§ Task brief:
Using the records below, filter for lines that contain the string "will" and copy them out.

[Stored items]
..............................

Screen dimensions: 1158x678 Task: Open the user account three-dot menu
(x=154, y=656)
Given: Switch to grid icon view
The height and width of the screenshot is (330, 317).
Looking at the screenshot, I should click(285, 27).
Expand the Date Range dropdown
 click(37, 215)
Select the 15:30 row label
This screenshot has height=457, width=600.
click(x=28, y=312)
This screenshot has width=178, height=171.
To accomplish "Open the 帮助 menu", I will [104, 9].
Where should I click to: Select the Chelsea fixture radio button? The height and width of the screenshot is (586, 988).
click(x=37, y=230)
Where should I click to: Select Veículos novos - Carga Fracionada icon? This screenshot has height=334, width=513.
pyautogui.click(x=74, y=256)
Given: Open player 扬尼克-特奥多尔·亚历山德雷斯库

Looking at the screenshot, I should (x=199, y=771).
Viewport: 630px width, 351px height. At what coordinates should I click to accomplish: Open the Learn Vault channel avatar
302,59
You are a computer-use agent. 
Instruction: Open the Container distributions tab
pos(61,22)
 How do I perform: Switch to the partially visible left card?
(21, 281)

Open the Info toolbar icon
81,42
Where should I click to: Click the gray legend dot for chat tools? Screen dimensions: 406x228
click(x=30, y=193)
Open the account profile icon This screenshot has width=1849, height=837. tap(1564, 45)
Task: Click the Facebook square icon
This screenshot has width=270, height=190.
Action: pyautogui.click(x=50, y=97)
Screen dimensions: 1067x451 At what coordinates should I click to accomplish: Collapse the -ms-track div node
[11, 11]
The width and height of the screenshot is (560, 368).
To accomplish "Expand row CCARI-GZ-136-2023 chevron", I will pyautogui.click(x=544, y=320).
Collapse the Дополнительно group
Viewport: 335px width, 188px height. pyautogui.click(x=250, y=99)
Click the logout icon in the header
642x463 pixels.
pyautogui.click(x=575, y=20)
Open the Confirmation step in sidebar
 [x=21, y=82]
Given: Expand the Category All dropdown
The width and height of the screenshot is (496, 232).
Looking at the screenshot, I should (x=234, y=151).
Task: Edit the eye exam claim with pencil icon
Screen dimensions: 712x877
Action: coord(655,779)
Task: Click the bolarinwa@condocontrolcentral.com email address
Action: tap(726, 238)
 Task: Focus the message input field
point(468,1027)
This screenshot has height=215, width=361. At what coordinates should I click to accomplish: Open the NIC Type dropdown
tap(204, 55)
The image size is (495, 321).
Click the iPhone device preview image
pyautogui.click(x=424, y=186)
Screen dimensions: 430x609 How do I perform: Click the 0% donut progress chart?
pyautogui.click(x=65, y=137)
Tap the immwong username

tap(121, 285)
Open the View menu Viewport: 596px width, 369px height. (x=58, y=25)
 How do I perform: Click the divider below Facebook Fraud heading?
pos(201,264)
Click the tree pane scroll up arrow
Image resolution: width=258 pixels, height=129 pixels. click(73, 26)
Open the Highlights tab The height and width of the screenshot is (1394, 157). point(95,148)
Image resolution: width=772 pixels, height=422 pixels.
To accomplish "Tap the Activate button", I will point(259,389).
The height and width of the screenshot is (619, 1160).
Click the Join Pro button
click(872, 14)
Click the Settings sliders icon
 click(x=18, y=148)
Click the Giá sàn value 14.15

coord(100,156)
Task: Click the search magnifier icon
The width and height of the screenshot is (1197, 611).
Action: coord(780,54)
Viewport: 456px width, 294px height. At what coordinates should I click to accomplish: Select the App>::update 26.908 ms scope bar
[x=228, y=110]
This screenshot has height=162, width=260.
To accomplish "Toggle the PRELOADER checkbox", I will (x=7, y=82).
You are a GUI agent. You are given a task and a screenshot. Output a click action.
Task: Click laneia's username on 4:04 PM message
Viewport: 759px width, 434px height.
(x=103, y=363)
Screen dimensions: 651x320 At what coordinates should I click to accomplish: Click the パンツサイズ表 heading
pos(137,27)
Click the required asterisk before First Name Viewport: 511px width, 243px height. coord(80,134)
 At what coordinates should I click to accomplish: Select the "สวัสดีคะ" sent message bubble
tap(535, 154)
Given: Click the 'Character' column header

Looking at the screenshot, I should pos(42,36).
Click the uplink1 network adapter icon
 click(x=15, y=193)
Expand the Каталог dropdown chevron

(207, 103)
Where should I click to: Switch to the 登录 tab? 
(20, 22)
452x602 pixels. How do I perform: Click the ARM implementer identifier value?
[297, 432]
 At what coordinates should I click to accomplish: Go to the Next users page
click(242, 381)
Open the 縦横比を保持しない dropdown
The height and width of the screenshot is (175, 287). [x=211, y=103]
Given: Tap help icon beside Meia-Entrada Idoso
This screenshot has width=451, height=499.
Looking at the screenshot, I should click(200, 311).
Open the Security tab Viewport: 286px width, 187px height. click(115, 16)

..............................

§ Your solution:
To accomplish "Open the 帮助 menu", I will [104, 9].
To accomplish "Expand row CCARI-GZ-136-2023 chevron", I will pyautogui.click(x=544, y=320).
To accomplish "Tap the Activate button", I will point(259,389).
To accomplish "Toggle the PRELOADER checkbox", I will (x=7, y=82).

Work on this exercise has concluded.